バドミントンにおいて、ラケットはプレーヤーの「手」と同じ役割を果たすといっていい。そのラケットのなかでも「グリップ」は、選手によってテープの素材や巻き方が異なり、独自性が出やすい部分だ。ここでは、トップ選手のグリップへの「こだわり」に迫る。
【連載】Vol.18 齋藤太一(NTT東日本)
さいとう・たいち◎1993年4月21日生まれ、千葉県出身。市川ジュニアで競技を始め、富岡第一中-富岡高-早稲田大-NTT東日本。主な成績は2005全小複3位、08年全中複3位、11年IH複優勝、12・13・15年インカレ複優勝、17・18年ランキングサーキット複優勝など(インカレから現在までパートナーは古賀)。2018年ナショナルB代表。172㎝66㎏。血液型B。
テープの重なりは均等じゃないと嫌ですね
――グリップのこだわりはありますか?
こだわりはないほうだと思います。しいていえば、細めが好きということくらいです。
――細めが好きな理由は?
握力がないのか、太いとしっかり握れない感覚があるんです。
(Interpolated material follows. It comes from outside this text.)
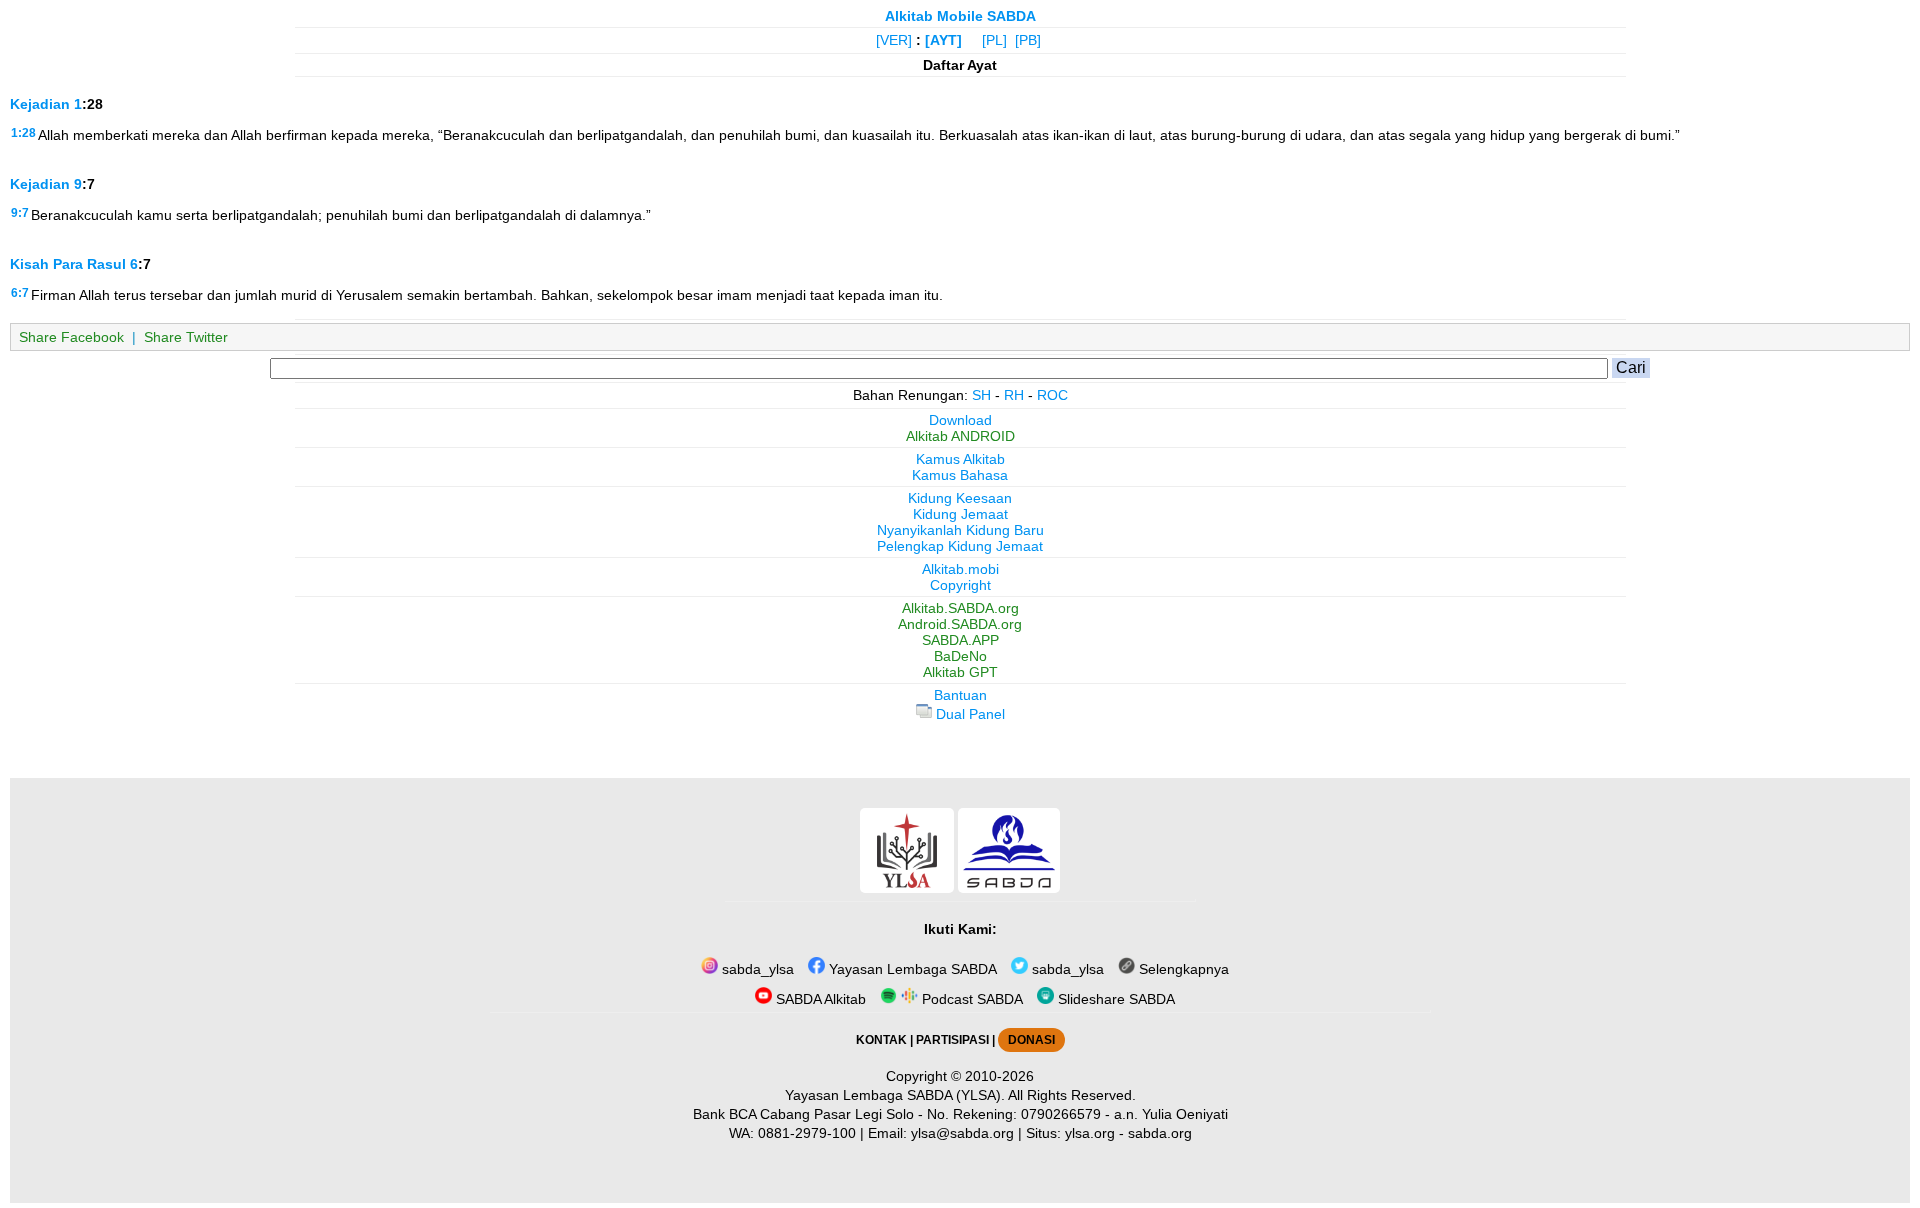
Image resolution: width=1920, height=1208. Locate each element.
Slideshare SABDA (1114, 999)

細いほうが握り込みやすいですし、操作もしやすいです。
――テープはウェットタイプ。
一度タオルを使ってみましたが、自分には合わなくて。昔からずっとウェットタイプです。
――グリップの巻き方を教えてください。
まず、元々のグリップを剥がして木の状態にしたら、グリップエンドからアンダーラップを細めに巻いていきます。ただ、最初のエンドの部分は5周くらい巻いて、出来上がったときに膨らみが出るようにします。
――多くの選手がエンド部分を太くしていますよね。
そうですね。単純に握りやすいんですよ。昔は普通の巻き方だったんですけど、高校生のときにインドネシアのコーチにアドバイスをもらってから、ずっとこの巻き方です。
――テープの巻き方は?
だいたいテープの半分が隠れるくらいの幅で巻いていきます。この重なりは均等じゃないと嫌ですね。とくに試合前に巻き替えるときはキレイに巻きたいです。
――巻き終わりもキレイです。
最後は付属品のテープを使わず、裏面のテープで留めます。性格的に几帳面というのもありますし、楽だからという理由もあります(笑)。
――色のこだわりはありますか?
ラケットに合うからという理由で、大学生くらいからずっと白のテープを使っています。でも、高校生のときは黄色やオレンジでした。ラッキーカラーといわれて、信じていたんです(笑)。たしか、高3のインターハイのダブルスで優勝したときは黄色でした。
――最後に、巻き替え頻度を教えてください。
だいたい3、4日くらいです。自分の手にマメが多いからなのか、ガサガサだからなのか、すぐにボロボロになってしまうんです。なので、頻繁に巻き替えるほうかもしれませんね。